First, we’ll need to introduce a hash function H(x) -> y. This is an operation that takes an input x and produces an output y that’s resistant to “pre-images” (finding x from only y is very hard) and “second pre-images” (finding some z that also hashes to y is very hard).

Then, we hash the encrypted message along with the secret RNG key H(Enc ++ key), sending both Enc and the result together. The hash result acts as a way the decryption side can use to double-check the message is right before accepting.

If we only hashed the encrypted message, the middle-man could also just hash their own malicious encrypted message. However, this hash includes the RNG key that’s kept secret from the middle-man. Meaning they can’t realistically compute a hash for their MaliciousEnc that satifies H(MaliciousEnc ++ key) to pass decryption.

Such as scheme is called Authenticated Encryption (optionally hashing some Additional Data). Or AEAD for short.

Key Authenticity

Alright, but how do we protect the shared secret key from being compromised?

Honestly? Not much you can do besides agree to something before-hand. A bit dissapointing that there’s no clever solution here, but think about it; You can’t know you’re talking to someone if you don’t already know who they are..

So then the straight-forward approach is Pre-Shared-Keys (PSK) that both sides would either put directly into the AEAD (skipping Key Exchange), or use to randomize the Diffie-Hellman shared secret result. Problem here is that, again, it requires a PSK per website which is impractical.

Certificates

Fortunately we can solve this one using two new primitives: Sign(K, M) -> S takes a private key and a message, producing a signature. This can then be fed into Verify(P, M, S) -> bool taking the public key and same message, returning if the signature really came from whatever private key was used to create the public key. How this works can be gnarly, but just know that it builds upon similar concepts as the op in Diffie-Hellman.
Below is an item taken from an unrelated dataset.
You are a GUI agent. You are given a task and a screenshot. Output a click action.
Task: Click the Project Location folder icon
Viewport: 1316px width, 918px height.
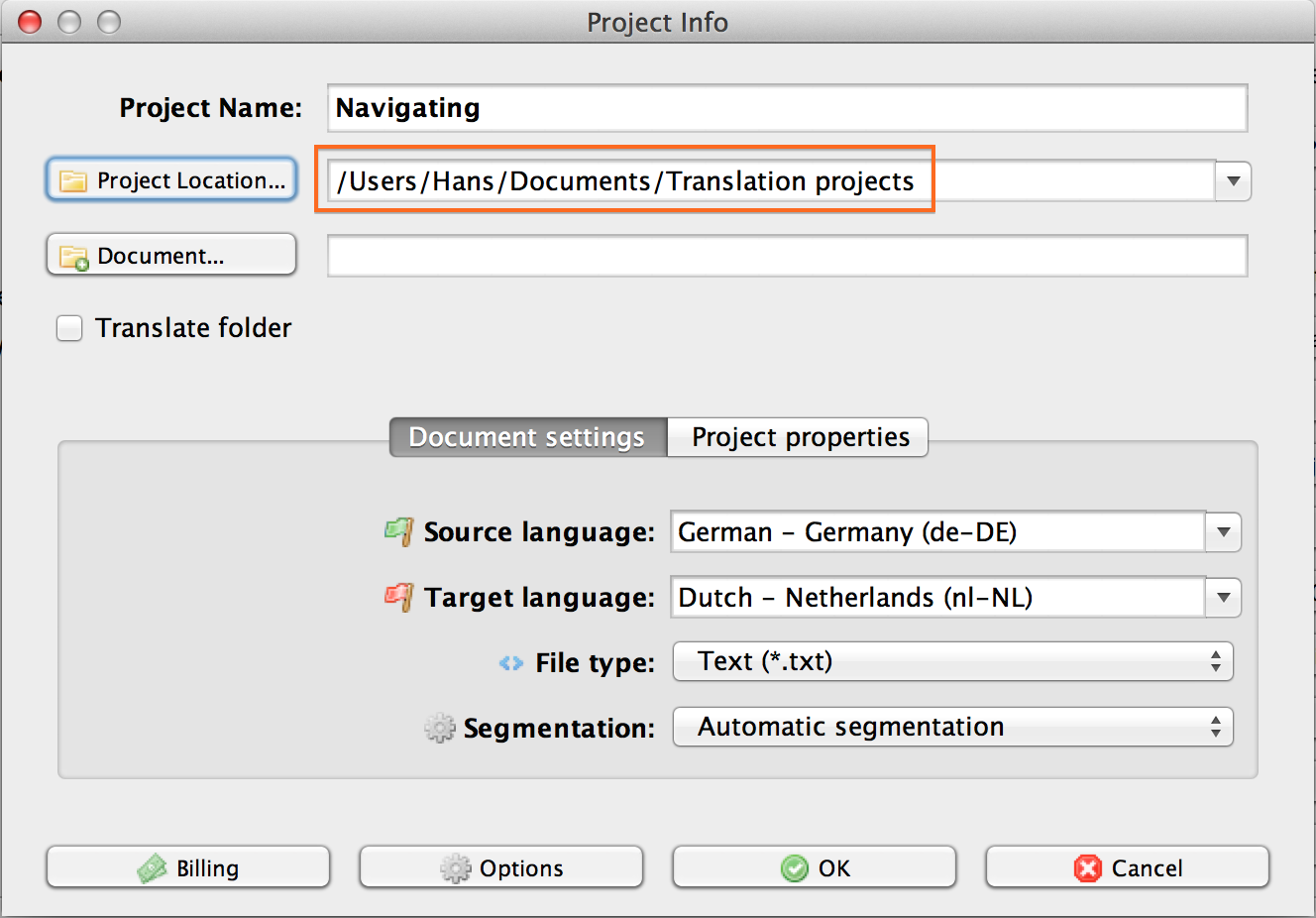(73, 181)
Now, we introduce a trusted third-party (Root) who keeps track of who’s who & has their own public/private key pair. Both sides have Root’s public key pre-shared. I, as a client, only trust stuff Sign‘d by Root. So the server gets their public key + website name signed by Root and passes that signature along when doing Key Exchange.

A middle-man changing the signature would fail my Verify. To properly intervene, they would have to get Root to sign their malicious public key + the same website name. But Root already has the website registered to someone else and obviously won’t let them. As long as I trust Root’s signature, I can know whatever website im talking to is really them.

These “public key + website name” signatures can be called Certificates and they form a centralized trust system known as Public Key Infrastructure (PKI). You can also create a “chain of trust” by saying “I trust anything signed by Root2 since they were signed by Root”.

Certificates may also include things like “how long the public key is valid for” in the signature to minimize the off-chance of someone managing to brute-force guess the private key. It can be why web admins say things like “my cert expired; need to renew it”.

So that’s what it takes, at a high level, to talk privately on the internet. It’s a pretty hostile environment and TLS addresses this while also handling a bunch of edge cases I didn’t cover like forward secrecy and various data/timing attacks.

If you’re curious how it all works, I’d honestly recommend to start out by skimming tools like Monocypher and TweetNaCl. They provide the implementations for the low level bits such as Key Exchange, AEAD, and Signing. After that, check out Julia Evans’ Toy version of TLS 1.3 or xargs’ The Illustrated TLS 1.3 Connection for how the protocol stiches it all together. There doesn’t seem to be many learning resources for TLS (mostly specs and pros/cons marketing comparing it to TLS 1.2). Let me know if there’s any others.